Origine et histoire du Sanctuaire des Bouchauds
Le sanctuaire des Bouchauds s’inscrit au sommet d’un grand ensemble cultuel rural implanté sur un promontoire au nord de la voie Lyon–Saintes. Il occupe la partie sommitale d’un site qui comprend plusieurs bâtiments groupés en trois ensembles distincts : l’ensemble oriental, l’ensemble occidental et un ensemble méridional en « forme de grecque ». L’ensemble oriental comprend cinq temples aux plans variés, dont un temple à cella rectangulaire avec pronaos et un temple octogonal de tradition indigène ; l’ensemble occidental, plus vaste, présente deux temples carrés de type fanum disposés dans une cour ; le secteur sud réunit une série de pièces organisées en forme de croix. Le sanctuaire domine un théâtre gallo‑romain creusé dans le flanc de la colline, daté du Haut-Empire romain, qui participe au dispositif cultuel du lieu.
Le site se situe sur la commune de Saint‑Cybardeaux, en Charente, le long de la voie d’Agrippa Saintes–Lyon, et occupe un point culminant local à 154 m, dominant les vallées de la Charente et de la Nouère. Deux anciennes voies romaines passent à proximité : la voie d’Agrippa, à environ un kilomètre au sud, et une autre voie reliant le site au sud‑est vers Angoulême et Périgueux ; ces axes expliquent la position carrefour de l’ensemble et la possible existence d’un marché ou d’une agglomération identifiée de façon incertaine à Sermanicomagus (ou Germanicomagus) de la Table de Peutinger. Après un abandon aux alentours du IVe siècle, la végétation a recouvert les monuments, dont certains vestiges ont été interprétés localement comme les ruines d’un « château des Fades ».
Le site a été redécouvert en 1865 par Jean Gontier, qui y mena des fouilles à ses frais et obtint le classement au titre des monuments historiques par arrêté du 23 décembre 1881. Ayant consacré sa fortune aux travaux, il s’installa à Dorgeville, où il mourut le 28 mai 1894 ; il fut inhumé sur le théâtre. En 1900, la propriété fut acquise par Solange Laporte‑Bisquit ; Camille de La Croix y intervint ensuite et publia ses observations en 1907. Des campagnes plus récentes se sont déroulées entre 1974 et 1995, révélant les vestiges d’une agglomération secondaire associée au sanctuaire et au théâtre.

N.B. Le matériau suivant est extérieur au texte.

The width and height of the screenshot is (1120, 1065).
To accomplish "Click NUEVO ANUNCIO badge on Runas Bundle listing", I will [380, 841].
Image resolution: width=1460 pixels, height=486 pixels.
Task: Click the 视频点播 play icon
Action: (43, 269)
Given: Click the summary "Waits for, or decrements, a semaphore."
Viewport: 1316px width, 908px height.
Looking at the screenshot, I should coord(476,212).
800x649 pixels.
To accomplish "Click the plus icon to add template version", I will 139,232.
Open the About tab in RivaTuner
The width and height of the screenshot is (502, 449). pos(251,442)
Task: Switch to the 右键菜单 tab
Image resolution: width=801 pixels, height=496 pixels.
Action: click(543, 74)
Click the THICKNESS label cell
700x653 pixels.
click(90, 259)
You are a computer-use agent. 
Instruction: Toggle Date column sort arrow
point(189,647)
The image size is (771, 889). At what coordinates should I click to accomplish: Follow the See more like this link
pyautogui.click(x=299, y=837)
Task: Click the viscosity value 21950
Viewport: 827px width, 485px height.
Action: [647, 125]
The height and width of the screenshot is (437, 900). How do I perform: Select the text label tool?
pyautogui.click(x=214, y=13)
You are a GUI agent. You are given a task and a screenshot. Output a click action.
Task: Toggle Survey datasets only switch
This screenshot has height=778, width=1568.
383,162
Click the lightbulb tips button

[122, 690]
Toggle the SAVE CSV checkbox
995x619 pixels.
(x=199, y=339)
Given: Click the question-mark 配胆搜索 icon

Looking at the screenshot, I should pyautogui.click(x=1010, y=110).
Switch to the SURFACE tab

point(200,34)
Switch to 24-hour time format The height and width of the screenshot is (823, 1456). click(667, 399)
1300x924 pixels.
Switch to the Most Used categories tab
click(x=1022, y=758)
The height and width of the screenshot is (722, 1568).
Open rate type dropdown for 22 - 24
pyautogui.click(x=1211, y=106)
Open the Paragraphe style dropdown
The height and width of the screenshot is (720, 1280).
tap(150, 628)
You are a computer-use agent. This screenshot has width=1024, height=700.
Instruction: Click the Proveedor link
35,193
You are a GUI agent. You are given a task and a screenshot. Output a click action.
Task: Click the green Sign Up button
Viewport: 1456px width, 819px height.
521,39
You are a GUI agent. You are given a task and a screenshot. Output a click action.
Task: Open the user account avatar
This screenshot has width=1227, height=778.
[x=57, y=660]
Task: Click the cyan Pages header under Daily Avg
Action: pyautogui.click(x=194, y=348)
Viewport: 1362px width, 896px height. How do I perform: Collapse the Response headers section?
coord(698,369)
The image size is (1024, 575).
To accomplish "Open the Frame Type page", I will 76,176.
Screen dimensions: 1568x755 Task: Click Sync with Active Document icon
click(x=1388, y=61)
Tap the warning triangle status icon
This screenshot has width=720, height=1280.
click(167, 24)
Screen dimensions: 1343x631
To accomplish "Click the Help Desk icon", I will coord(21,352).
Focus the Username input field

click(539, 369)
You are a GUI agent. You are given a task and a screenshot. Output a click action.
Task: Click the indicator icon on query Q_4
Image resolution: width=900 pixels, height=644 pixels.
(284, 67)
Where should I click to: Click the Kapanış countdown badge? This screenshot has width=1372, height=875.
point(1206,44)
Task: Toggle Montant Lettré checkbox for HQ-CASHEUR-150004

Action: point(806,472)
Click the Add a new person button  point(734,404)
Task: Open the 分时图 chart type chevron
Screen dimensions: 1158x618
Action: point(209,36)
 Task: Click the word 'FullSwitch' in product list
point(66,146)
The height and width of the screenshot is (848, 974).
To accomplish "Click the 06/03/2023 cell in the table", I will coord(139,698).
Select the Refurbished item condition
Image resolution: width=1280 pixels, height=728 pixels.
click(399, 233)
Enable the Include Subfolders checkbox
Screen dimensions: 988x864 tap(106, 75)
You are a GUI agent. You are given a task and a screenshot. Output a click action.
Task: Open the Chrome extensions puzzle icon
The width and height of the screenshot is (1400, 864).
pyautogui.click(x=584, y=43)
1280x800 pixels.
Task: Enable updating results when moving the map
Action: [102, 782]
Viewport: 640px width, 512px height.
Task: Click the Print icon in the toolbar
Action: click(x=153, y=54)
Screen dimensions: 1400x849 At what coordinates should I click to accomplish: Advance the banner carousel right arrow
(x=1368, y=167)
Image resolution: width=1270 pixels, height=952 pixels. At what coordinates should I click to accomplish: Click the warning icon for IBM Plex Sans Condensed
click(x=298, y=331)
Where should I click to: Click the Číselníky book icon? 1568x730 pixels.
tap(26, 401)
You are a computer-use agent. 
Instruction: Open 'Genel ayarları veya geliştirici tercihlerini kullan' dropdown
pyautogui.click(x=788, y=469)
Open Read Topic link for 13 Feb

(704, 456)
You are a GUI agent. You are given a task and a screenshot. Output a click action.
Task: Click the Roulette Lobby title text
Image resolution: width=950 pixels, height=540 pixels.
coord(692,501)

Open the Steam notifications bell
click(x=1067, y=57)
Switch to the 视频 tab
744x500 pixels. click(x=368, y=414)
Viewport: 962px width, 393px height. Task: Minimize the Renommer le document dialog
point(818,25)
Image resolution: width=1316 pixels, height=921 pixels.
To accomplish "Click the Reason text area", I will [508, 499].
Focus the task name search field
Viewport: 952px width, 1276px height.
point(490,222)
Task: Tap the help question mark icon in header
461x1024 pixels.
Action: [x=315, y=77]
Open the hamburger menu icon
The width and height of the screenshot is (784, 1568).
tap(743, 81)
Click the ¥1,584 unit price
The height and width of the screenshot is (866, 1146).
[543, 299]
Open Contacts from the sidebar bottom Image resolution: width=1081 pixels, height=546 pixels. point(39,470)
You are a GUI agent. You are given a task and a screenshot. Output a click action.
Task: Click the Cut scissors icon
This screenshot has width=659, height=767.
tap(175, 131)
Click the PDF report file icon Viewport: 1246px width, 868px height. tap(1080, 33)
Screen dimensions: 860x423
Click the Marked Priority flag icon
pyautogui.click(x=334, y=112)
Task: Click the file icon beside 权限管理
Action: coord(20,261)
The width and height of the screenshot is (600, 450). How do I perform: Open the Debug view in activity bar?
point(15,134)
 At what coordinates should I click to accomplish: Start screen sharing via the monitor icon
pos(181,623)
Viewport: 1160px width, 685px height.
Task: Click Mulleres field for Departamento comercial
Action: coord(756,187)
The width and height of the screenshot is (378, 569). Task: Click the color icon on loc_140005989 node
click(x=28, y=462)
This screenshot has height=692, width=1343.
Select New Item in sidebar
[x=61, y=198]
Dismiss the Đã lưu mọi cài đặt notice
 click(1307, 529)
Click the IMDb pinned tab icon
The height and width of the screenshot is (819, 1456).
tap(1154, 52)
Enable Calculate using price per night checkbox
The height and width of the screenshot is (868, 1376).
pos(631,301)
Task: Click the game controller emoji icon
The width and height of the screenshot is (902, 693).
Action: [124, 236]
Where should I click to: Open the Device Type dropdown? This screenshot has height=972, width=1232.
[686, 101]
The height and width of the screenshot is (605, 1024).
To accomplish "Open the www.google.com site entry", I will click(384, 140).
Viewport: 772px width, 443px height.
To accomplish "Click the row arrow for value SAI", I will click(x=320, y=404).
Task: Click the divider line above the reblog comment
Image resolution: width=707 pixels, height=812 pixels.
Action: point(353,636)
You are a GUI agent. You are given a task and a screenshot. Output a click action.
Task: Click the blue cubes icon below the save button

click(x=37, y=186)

Le sanctuaire est organisé autour d’un péristyle qui enserre deux ensembles architecturaux appartenant à des phases distinctes, l’un daté du Ier siècle et l’autre de la fin du IIe ou du début du IIIe siècle. Dans l’aire orientale, les fouilles ont mis au jour les fondations d’un temple octogonal de tradition celtique et d’un temple rectangulaire pourvu de pronaos et de cella ; le temple octogonal a livré un nombre important de monnaies du Ier siècle, interprétées comme un trésor de fondation ou une offrande initiale. L’aire occidentale comprend quant à elle deux fana identiques. Aucune inscription n’a été retrouvée, mais une statue de Mercure en argent doré à la feuille d’or a été découverte de façon fortuite dans un contexte archéologique complexe, ce qui empêche de conclure sur l’identité des divinités vénérées.
Les monnaies mises au jour, dont certaines remontent à la seconde moitié du Ier siècle av. J.‑C. et s’étendent jusqu’à l’époque de Marc Aurèle, indiquent une occupation qui débute avant la période romaine et se poursuit pendant plusieurs siècles. Le sanctuaire est classé au titre des monuments historiques depuis 1992. On ignore précisément quelles divinités y étaient honorées ; la découverte fortuite de la statuette de Mercure apporte une piste mais n’apporte pas de certitude.
Le théâtre, intégré au même ensemble cultuel, ne relève pas d’une vocation strictement récréative : il a servi à des cérémonies religieuses et au culte impérial, la scène et l’orchestre permettant l’installation d’effigies et le déroulement de jeux ou de rites face à la communauté civique installée dans la cavea. Ainsi, le site illustre l’articulation entre traditions celtiques et pratiques apportées par la romanisation.
Le site est accessible en visite libre toute l’année ; l’été sont proposées des visites guidées, des animations archéologiques, des nuits gallo‑romaines et des spectacles comme les Sarabandes des Bouchauds.